Bryansford is a small village in County Down, Northern Ireland. It sits at the northern side of Tollymore Forest Park, roughly halfway between the towns of Newcastle and Castlewellan. The village is within the townlands of Ballyhafry and Aghacullion. It had a population of 392 people in the 2001 Census.

Places of interest
Kilcoo Parish Church was built in 1712 by the Annesley family, whose family seat is in nearby Castlewellan. Percy Jocelyn, the Bishop of Clogher from 1820 to 1822, is thought to have been buried in the Roden family vault in the church.

Tollymore Forest Park, at the edge of the village, covers 630 hectares and was formerly owned by the Earl of Roden.

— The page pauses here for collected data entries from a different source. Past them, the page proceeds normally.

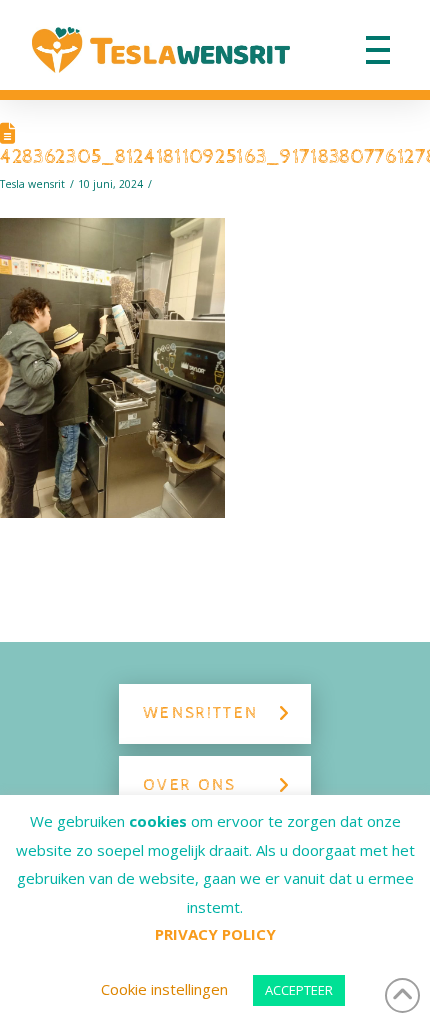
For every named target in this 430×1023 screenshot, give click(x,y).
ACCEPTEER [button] (299, 990)
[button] (378, 50)
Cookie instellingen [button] (164, 989)
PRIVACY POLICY (215, 934)
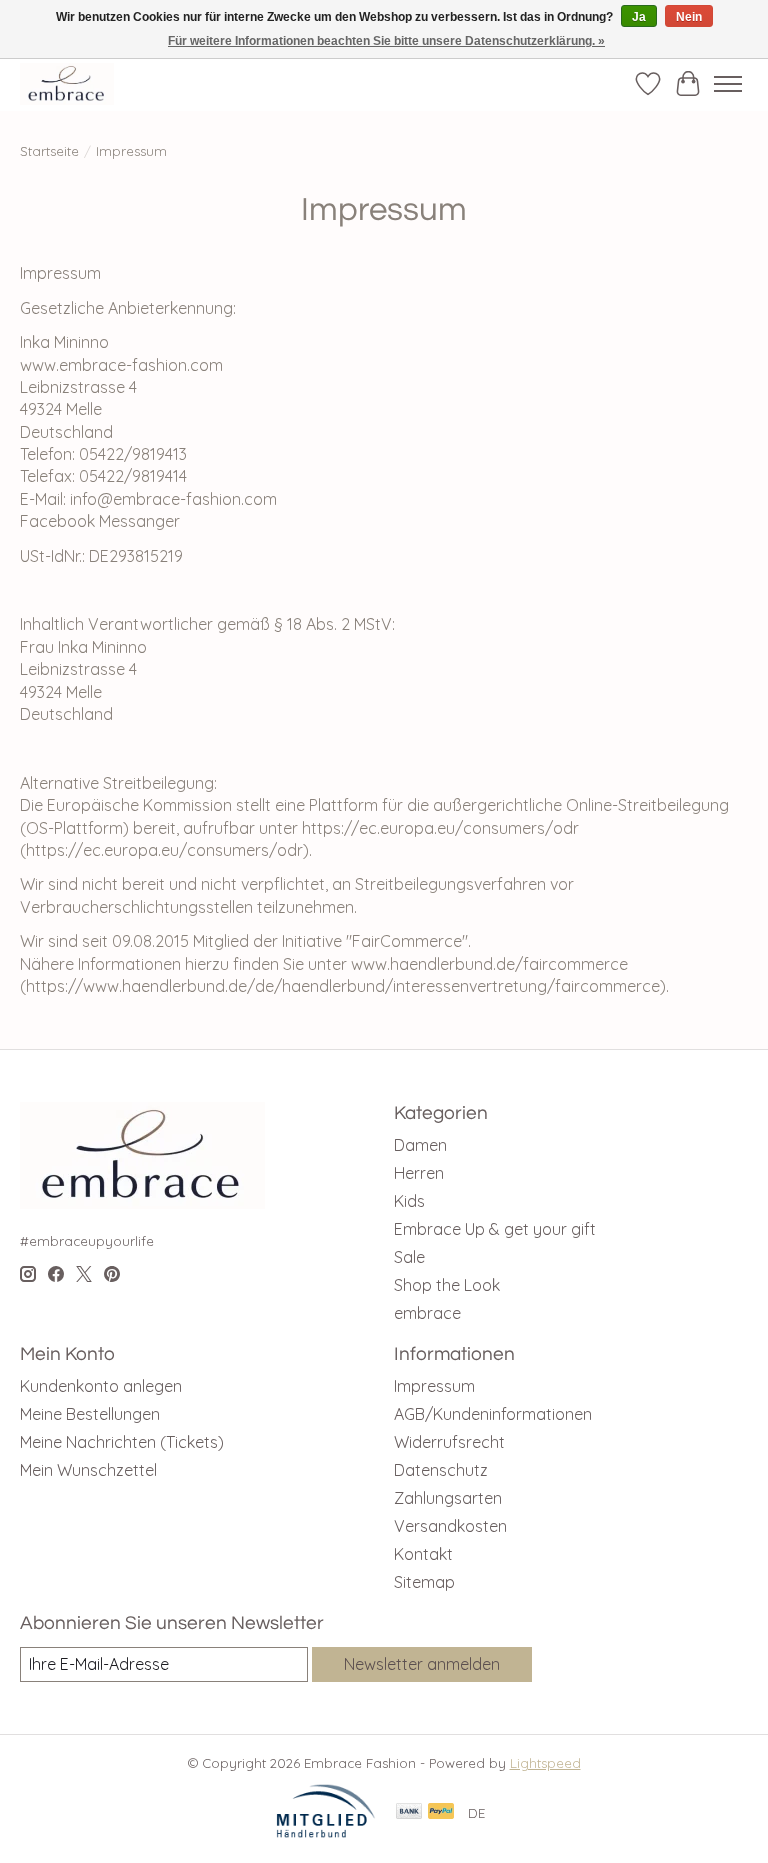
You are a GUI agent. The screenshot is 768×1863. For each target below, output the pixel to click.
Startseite (49, 151)
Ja (639, 17)
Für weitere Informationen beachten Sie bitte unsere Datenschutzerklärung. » (386, 41)
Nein (689, 17)
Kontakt (423, 1554)
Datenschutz (441, 1470)
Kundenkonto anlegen (101, 1386)
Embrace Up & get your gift (495, 1229)
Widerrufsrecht (449, 1442)
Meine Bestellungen (90, 1414)
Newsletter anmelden (422, 1664)
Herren (419, 1173)
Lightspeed (545, 1763)
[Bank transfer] (409, 1812)
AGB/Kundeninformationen (493, 1414)
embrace (427, 1313)
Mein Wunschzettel (88, 1470)
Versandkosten (450, 1526)
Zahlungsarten (448, 1498)
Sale (409, 1257)
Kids (409, 1201)
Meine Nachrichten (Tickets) (122, 1442)
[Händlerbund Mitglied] (326, 1833)
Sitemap (424, 1582)
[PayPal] (441, 1812)
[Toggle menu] (728, 84)
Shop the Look (447, 1285)
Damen (420, 1145)
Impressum (434, 1386)
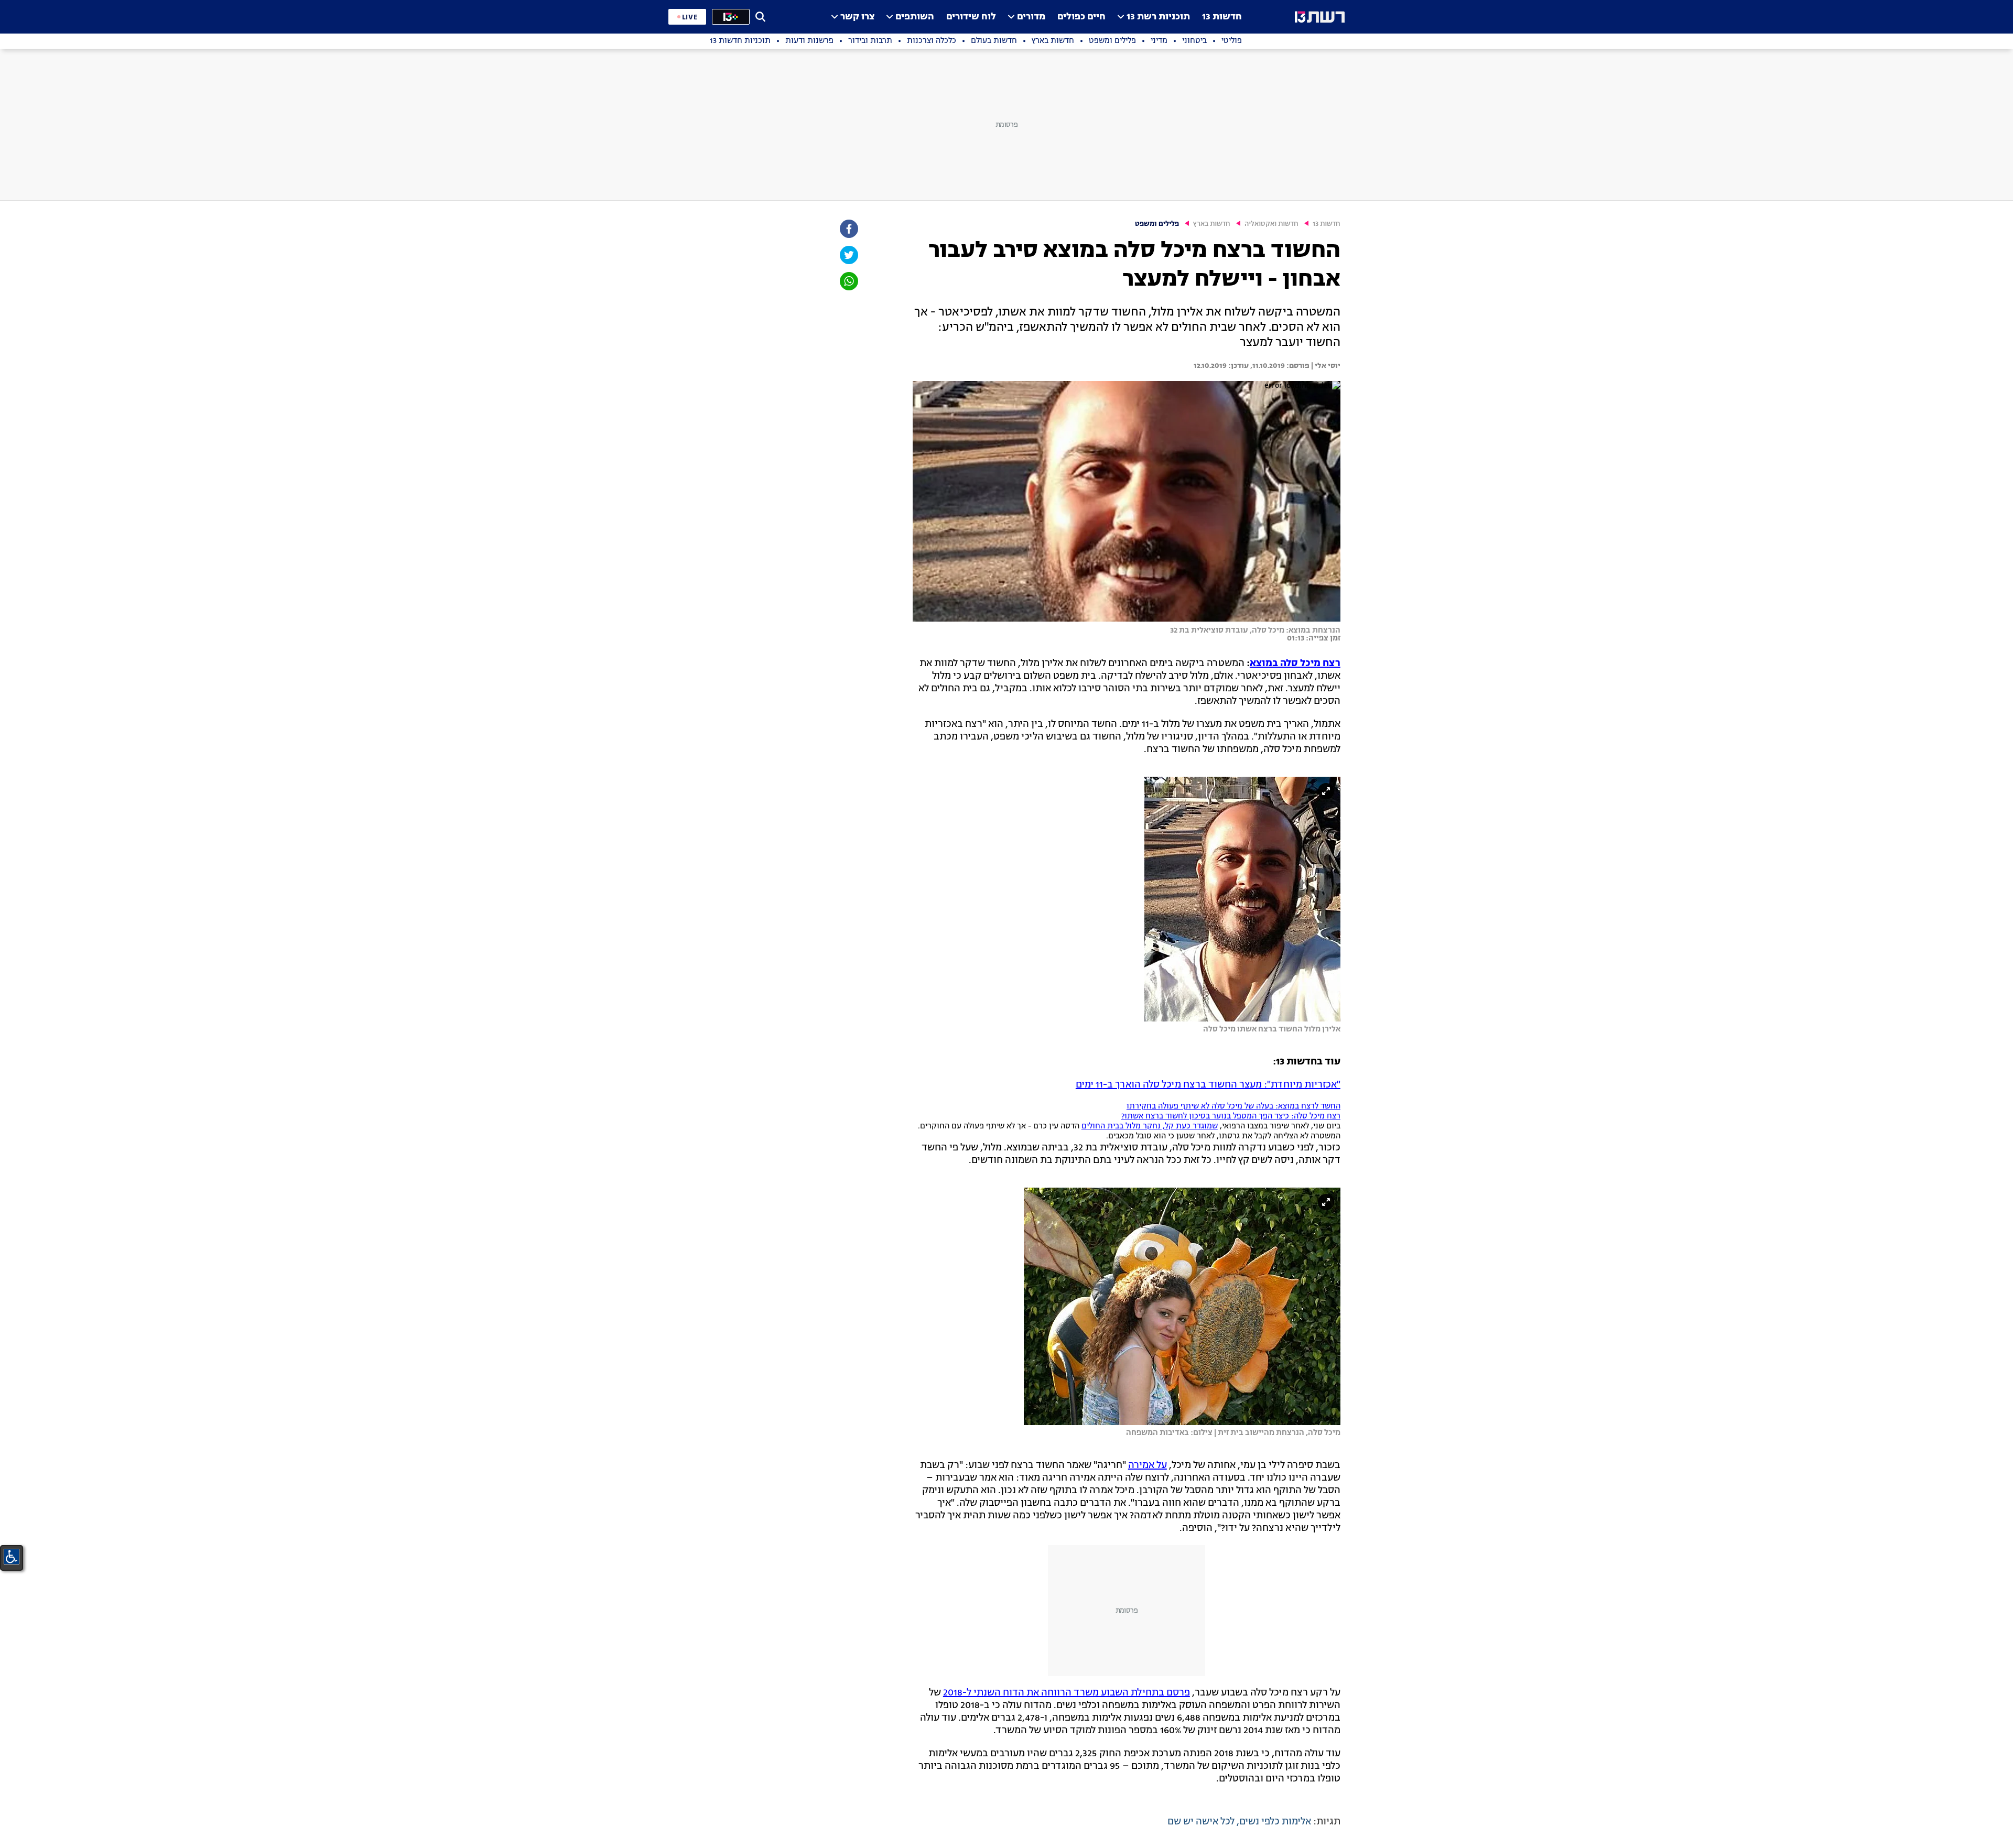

Tollymore appears in Season 1 of Game of Thrones as part of "The North".

People
Sir Norman Stronge was born in the village.
Jack Kyle lived his later life here.

Sport
The village has a successful Gaelic football team, Bryansford GAC. The team have won the Ulster Senior Club Football Championship twice, in 1969 and 1970. They play their home matches in St. Patricks Park in the nearby town of Newcastle.

2001 Census
Bryansford is classified as a rural settlement by the NI Statistics and Research Agency (NISRA) 
On Census day (29 April 2001) there were 392 people living in Bryansford. Of these:
27.6% were under 16 years old and 14.8% were aged 60 and above
49.5% of the population were male and 50.5% were female
61.4% were from a Catholic Community Background and 34.3% were from a 'Protestant and Other Christian (including Christian related)' Community Background.
1.2% of people aged 16–74 were unemployed.